The sun still rises over the Arabian Sea, but the golden sands of Goa are losing their lustre for the British traveller. Once a paradise for backpackers and hedonists, this Indian coastal state now repels precisely the sort of visitor it long courted. The reasons are as complex as the history of empire itself, but the message is clear: the British are voting with their feet, and the exodus tells us more about Goa—and Britain—than any tourist brochure could.
Let us begin with the obvious. Goa has become a victim of its own success, or rather, of a certain breed of success. The cheap beer and beach shacks that once attracted young Britons on a shoestring have been replaced by luxury resorts and package tours from Russia and Israel. The average cost of a week in Goa has soared beyond the budget of the typical British holidaymaker, who now finds better value in Turkey, Spain, or even Thailand. The demographics have shifted: the British want a bargain, but they also want authenticity, and Goa now offers neither.
Nor can we ignore the question of hygiene and safety. Reports of dengue outbreaks and waterborne diseases have made headlines with depressing regularity. The local infrastructure, already strained by decades of unregulated development, struggles to cope with the monsoon season and the sheer volume of visitors. British tourists, accustomed to at least a veneer of Western standards, are recoiling from the reality of Indian sanitation. The romantic notion of ‘roughing it’ has given way to a pragmatic calculation: why pay for discomfort when you can pay for comfort elsewhere?
Yet the deeper malaise is cultural. The Goan identity, once a unique blend of Portuguese and Indian influences, has been diluted by mass tourism. The small guesthouses run by local families are being pushed out by chains owned by overseas conglomerates. The once-charming flea markets now hawk mass-produced souvenirs, and the village festivals have become orchestrated performances for camera-toting crowds. The British tourist, with his yen for the authentic, finds himself alienated. He is no longer a guest in a foreign land; he is a consumer in a globalised theme park.
And what of the British themselves? They have changed too. The era of the gap-year backpacker, the colonial hangover, the casual disregard for local customs, is fading. Today’s British traveller is more demanding, more aware, and perhaps more anxious. He wants Wi-Fi and vegan options; he wants to feel safe and to feel virtuous. Goa, with its scooter accidents and stomach bugs, its persistent beggars and aggressive touts, is too much like a genuine encounter with the developing world. The British have lost their stomach for such encounters. They prefer the sanitised version of ‘exotic’ that chain resorts provide.

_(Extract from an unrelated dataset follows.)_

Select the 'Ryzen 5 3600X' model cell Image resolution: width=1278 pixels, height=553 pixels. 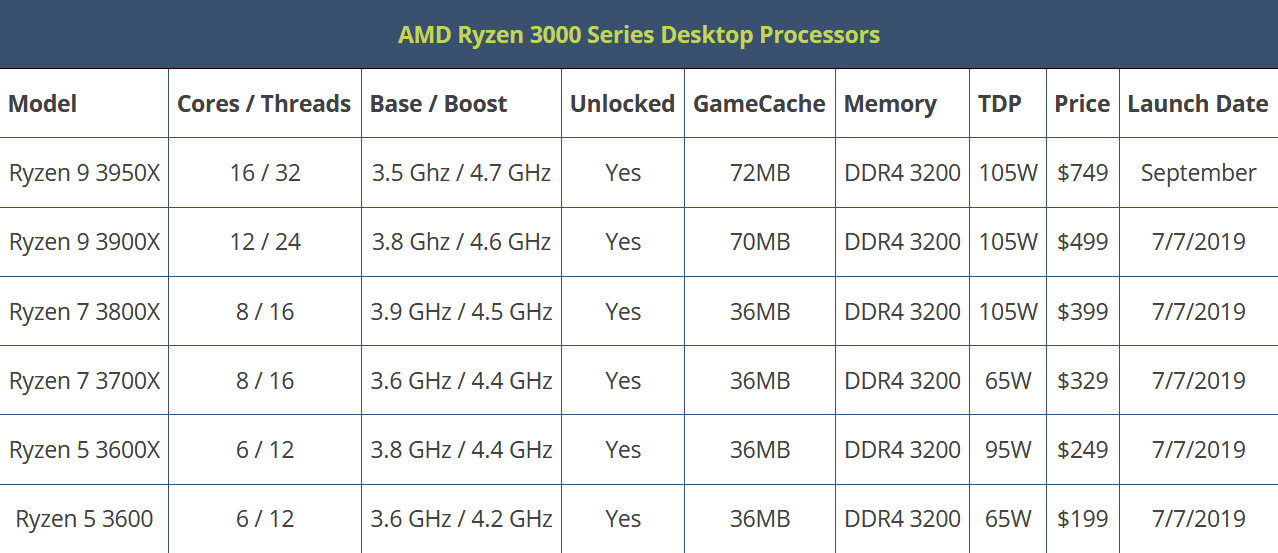(84, 450)
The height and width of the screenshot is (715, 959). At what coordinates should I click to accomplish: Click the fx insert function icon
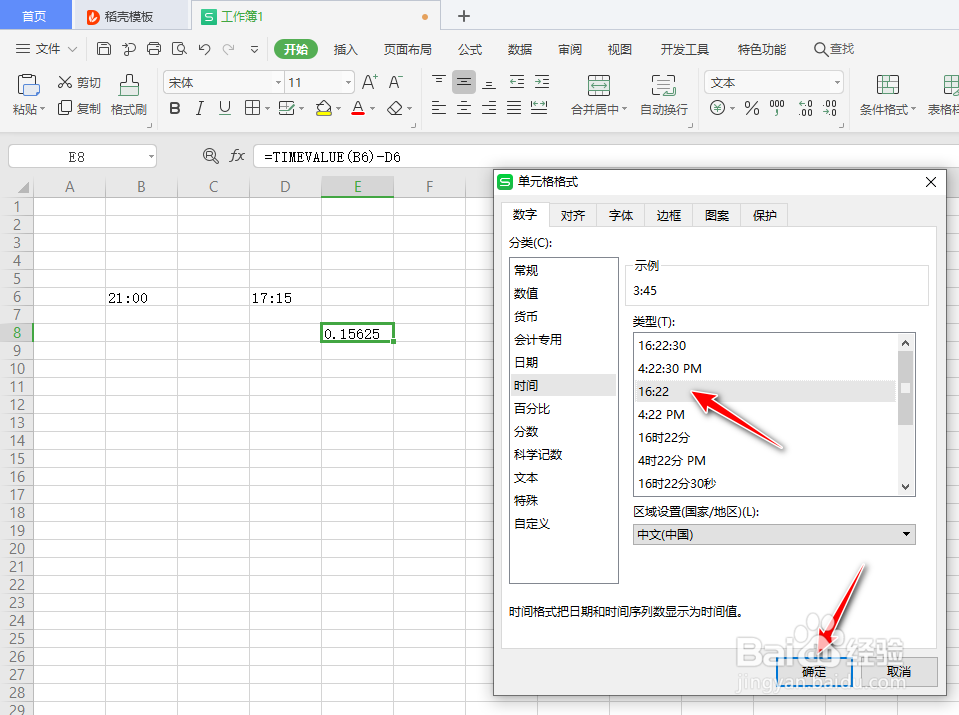[x=236, y=156]
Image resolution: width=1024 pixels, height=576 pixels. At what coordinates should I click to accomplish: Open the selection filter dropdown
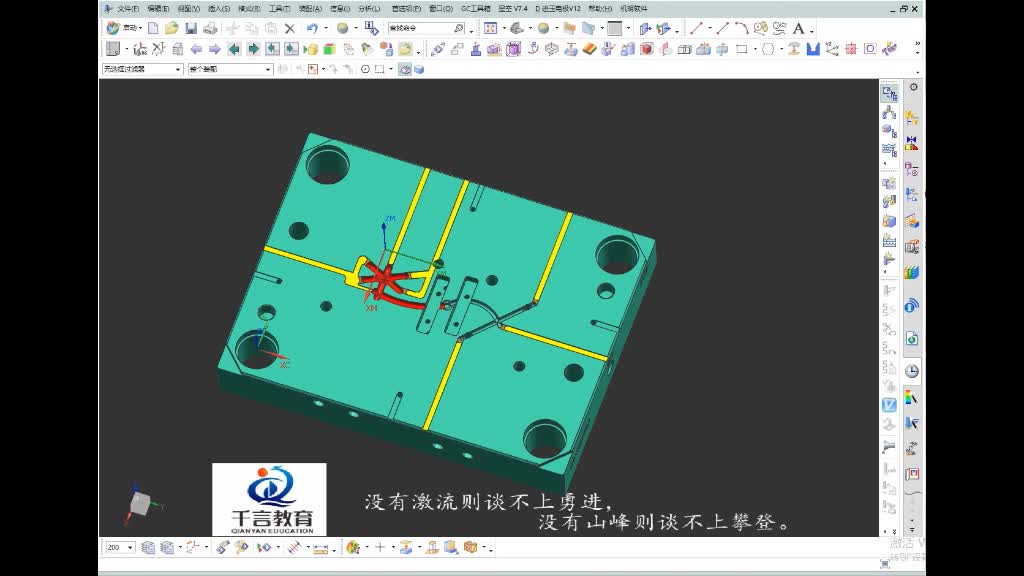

None of this is to deny that many British tourists still love Goa. But the numbers do not lie. Flight bookings have fallen by roughly a third in the past five years, and hotel occupancy rates during the peak season are now propped up by Indian domestic travellers and other nationalities. The British are fleeing, and they are not coming back.
What does this tell us? That tourism is a fragile ecosystem, as vulnerable to changing tastes as to changing climate. That the British, for all their talk of adventure, are creatures of comfort. And that Goa must decide: does it want to remain a playground for the few, or to recover those middle-income visitors who made it famous? The decision, as ever, lies with the locals. But if we are honest, the British abandonment is not just a warning for Goa. It is a mirror held up to our own shrinking horizons.